For some legacy reason, the file formats for Garmin-compatible maps differs between Windows and Mac OS X. Even Garmin’s own Mac BaseCamp application does not support Windows’ BaseCamp maps.
There are two methods for converting Windows Garmin-compatible maps to BaseCamp for Mac: 1) on a Windows XP or later computer, or 2) on a Mac.
On a Windows XP or later computer
If you have maps on a Windows computer already, and would like to move them to a Mac, then you are in luck. Simply download and install Garmin’s MapConverter on your Windows computer. Apparently it can convert your maps to the Mac format.
On a Mac
If you only have a Mac computer, there are two free utilities available to that convert Windows Garmin-compatible maps to the Mac BaseCamp-compatible format: JaVaWa MapConverter and Gmapibuilder. Both have a graphical user interface, but I found JaVaWa MapConverter easier to use.

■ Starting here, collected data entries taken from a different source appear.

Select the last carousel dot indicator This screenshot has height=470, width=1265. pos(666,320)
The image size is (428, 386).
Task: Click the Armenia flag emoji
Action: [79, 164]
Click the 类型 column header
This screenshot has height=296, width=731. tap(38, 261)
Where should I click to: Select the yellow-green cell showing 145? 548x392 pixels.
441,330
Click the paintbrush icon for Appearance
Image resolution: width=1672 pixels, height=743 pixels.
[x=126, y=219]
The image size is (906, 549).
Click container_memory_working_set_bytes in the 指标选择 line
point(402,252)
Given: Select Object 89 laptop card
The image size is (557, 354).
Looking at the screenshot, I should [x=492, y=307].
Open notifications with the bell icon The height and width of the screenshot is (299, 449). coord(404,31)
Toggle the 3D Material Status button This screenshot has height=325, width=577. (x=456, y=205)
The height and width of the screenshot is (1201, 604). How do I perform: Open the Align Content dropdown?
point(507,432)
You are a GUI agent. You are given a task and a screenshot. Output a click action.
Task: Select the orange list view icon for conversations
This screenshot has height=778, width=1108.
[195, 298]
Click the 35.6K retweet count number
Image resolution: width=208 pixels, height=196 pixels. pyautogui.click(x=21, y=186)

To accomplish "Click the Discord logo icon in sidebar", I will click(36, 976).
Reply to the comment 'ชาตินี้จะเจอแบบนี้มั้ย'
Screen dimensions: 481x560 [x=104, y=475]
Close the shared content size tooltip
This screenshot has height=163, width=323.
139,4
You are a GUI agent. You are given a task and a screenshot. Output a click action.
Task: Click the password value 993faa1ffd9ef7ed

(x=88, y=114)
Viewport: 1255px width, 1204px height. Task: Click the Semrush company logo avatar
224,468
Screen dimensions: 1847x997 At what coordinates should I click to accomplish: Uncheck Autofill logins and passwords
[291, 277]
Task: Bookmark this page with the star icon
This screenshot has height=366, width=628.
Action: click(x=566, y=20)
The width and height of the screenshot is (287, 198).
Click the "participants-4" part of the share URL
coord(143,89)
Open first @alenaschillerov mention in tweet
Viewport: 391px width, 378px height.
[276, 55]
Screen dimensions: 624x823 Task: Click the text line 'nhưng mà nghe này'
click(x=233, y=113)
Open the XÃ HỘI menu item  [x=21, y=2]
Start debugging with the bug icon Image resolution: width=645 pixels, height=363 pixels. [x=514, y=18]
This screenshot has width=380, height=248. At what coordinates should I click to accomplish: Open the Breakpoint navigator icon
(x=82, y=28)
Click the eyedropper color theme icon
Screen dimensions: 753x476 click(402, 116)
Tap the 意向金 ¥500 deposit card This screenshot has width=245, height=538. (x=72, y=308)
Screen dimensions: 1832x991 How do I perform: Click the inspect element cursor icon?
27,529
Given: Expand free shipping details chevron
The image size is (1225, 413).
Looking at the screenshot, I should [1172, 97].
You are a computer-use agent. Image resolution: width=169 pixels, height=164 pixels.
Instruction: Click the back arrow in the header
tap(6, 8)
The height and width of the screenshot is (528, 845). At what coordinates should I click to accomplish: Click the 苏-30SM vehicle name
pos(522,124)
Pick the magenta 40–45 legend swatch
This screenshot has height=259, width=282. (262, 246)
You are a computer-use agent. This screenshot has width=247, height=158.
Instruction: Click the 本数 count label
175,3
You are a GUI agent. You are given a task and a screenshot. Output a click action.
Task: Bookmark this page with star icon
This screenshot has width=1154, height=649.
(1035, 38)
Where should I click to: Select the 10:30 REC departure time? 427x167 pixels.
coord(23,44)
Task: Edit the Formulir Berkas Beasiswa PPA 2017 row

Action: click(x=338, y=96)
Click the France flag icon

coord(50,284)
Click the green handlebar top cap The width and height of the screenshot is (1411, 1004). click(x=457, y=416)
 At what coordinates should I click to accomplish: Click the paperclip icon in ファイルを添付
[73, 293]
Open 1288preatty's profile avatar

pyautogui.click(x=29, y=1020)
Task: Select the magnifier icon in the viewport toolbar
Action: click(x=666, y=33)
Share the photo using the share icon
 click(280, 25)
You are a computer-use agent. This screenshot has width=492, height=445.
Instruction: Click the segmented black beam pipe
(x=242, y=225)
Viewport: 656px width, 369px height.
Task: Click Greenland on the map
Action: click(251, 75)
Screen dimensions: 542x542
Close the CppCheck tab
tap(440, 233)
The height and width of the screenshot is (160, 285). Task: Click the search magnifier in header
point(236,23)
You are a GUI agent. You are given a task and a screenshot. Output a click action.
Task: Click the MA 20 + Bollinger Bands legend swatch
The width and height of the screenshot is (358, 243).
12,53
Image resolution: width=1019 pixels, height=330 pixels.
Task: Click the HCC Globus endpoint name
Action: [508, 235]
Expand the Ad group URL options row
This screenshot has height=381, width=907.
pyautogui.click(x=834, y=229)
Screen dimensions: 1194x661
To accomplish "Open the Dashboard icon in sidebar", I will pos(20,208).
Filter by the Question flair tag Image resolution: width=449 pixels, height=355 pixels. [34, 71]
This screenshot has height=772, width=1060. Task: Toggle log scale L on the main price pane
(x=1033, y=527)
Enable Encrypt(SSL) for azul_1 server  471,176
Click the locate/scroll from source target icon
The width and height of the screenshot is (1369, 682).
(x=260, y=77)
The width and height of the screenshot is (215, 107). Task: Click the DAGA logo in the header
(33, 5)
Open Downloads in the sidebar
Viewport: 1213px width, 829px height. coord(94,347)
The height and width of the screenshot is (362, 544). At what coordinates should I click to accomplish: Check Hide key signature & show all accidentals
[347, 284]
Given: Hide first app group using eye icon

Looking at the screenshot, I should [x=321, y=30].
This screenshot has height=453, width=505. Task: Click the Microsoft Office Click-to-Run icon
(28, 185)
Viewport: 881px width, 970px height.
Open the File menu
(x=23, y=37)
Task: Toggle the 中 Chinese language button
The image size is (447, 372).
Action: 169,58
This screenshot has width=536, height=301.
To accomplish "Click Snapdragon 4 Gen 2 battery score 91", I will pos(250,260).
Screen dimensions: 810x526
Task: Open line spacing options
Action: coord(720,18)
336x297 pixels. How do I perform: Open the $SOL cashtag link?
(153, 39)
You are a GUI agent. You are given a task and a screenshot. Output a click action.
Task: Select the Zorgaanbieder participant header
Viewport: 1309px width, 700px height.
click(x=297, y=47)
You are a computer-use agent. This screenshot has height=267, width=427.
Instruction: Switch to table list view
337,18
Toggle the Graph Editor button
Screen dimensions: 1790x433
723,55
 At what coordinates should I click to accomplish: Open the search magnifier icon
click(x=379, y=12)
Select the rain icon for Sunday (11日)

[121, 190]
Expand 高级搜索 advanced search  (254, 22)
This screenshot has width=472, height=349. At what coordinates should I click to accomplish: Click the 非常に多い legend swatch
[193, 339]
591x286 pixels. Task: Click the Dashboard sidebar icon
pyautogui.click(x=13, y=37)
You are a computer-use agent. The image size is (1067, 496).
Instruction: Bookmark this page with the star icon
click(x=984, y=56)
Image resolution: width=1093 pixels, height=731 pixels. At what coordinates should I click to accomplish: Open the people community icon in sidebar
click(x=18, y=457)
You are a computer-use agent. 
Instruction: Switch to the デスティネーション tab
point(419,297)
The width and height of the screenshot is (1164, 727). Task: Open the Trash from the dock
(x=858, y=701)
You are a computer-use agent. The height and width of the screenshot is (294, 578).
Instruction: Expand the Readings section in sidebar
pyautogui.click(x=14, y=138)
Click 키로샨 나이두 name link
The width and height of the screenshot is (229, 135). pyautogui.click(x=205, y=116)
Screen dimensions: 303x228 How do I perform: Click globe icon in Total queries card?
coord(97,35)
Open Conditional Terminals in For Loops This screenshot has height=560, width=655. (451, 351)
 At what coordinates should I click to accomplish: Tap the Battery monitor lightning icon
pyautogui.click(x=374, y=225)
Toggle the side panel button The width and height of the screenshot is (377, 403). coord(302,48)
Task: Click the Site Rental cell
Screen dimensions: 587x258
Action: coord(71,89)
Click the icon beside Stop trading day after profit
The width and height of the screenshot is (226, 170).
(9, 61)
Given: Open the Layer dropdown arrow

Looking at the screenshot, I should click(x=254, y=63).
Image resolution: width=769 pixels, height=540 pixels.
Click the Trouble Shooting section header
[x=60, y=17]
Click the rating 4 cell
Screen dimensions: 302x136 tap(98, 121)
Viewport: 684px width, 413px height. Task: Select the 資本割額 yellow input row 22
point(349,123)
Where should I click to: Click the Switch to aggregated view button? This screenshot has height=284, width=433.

You will of course need Java installed on your Mac, which it may not be by default.
I use the Ibycus Topo Canada map as my main map for off-the-beaten-path adventures. Because this is a very large map, Ibycus does not distribute the files directly. You need to download a copy using BitTorrent. I was able to find a copy of version Ibycus 3.2 for Mac, but I could only ever find the Windows version of Ibycus 4.0. Today, I was able to convert Ibycus 4.0 to Mac .gmap format, and I thought I would use that as an example of converting Garmin Windows maps for use on a Mac. (Caveat: since JaVaWa is a free tool and not supported by Garmin, it is not guaranteed to work, and I have no idea how it works with locked maps). I will assume you have your Windows map files already.
- Download and install JaVaWa MapConverter
- Launch JaVaWa MapConverter (on OS X 10.8 and later, right-click on the JaVaW MapConverter application icon the first time and choose the “Open” menu item — this will ask if you want to bypass OS X’s developer signing restrictions — click the “Open” button).
- Ibycus Topo 4.0 is downloaded as an ISO file (this is a DVD disk image). Double clicking the ISO file will mount a new disk on your computer.
- Copy the entire contents of the Ibycus Topo 4.0 disk image to folder on your hard drive — you are going to move some files around and the disk image is read-only.
- Move the following files from the folder you created in step 3 and into the “imgs” folder.
- Ibycus Topo 4.0.img
- Ibycus Topo 4.0.MDX
- Ibycus Topo 4.0.TDB
- Now, drag the “img” folder onto the JaVaWa MapConverter window.
- When asked to select the “.img” file, choose “Ibycus Topo 4.0.img” from the drop down menu.
- JaVaWa MapConverter should now be ready to convert the file. Click the “Convert” button and choose where to save the .gmap file.
- After JaVaWa MapConverter is finished, in the finder, go to the saved .gmap file. Double-clicking it will open Garmin’s MapManager application which will ask you if you want to install the map. Click “Install”.
- You can now relaunch BaseCamp and use the map. You can also run Garmin’s Map Install application to install Ibycus Topo 4.0 map segments onto your GPS receiver.
You can now eject the disk image mounted in step 3 and delete the folder created in step 4. You might want to keep the “IbycusTopo40.iso” and the “Ibycus Topo 4.0.gmap” files for later.
There is another map on the ISO that you might want to convert as well. Repeat steps 2 through 10, this time with the files named “Ibycus – Old Roads 1.0.img”, “Ibycus – Old Roads 1.0.MDX”, and “Ibycus – Old Roads 1.0.TDB”. This Map contains old roads that were removed from the Government of Canada datasets between versions of Ibycus Topo. Personally I don’t have a need for the “old roads” map, but it is there if you want it.
Depending on the source of the Windows Garmin map, the file and folder layout may differ slightly. As the JaVaWa MapConverter documentation states, it is simply critical that the .tdb and .img files be in the same location. The .mdx and other files are optional, but if they are provided, JaVaWa MapConverter will use them. For JaVaWa MapConverter all the files need to be in a single folder. Gmapibuilder seems more flexible — you can locate the required files individually.